=== Activity ===
Each line below must be transcribed with no word changed.

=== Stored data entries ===

== Segment start ==

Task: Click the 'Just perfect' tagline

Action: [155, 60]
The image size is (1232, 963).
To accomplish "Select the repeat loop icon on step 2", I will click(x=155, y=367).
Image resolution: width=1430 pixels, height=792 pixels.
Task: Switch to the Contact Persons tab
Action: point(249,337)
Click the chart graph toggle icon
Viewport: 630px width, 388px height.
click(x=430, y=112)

== Segment end ==

=== Answer to the problem ===
Task: Click the 'Just perfect' tagline

Action: [155, 60]
The image size is (1232, 963).
To accomplish "Select the repeat loop icon on step 2", I will click(x=155, y=367).
Image resolution: width=1430 pixels, height=792 pixels.
Task: Switch to the Contact Persons tab
Action: point(249,337)
Click the chart graph toggle icon
Viewport: 630px width, 388px height.
click(x=430, y=112)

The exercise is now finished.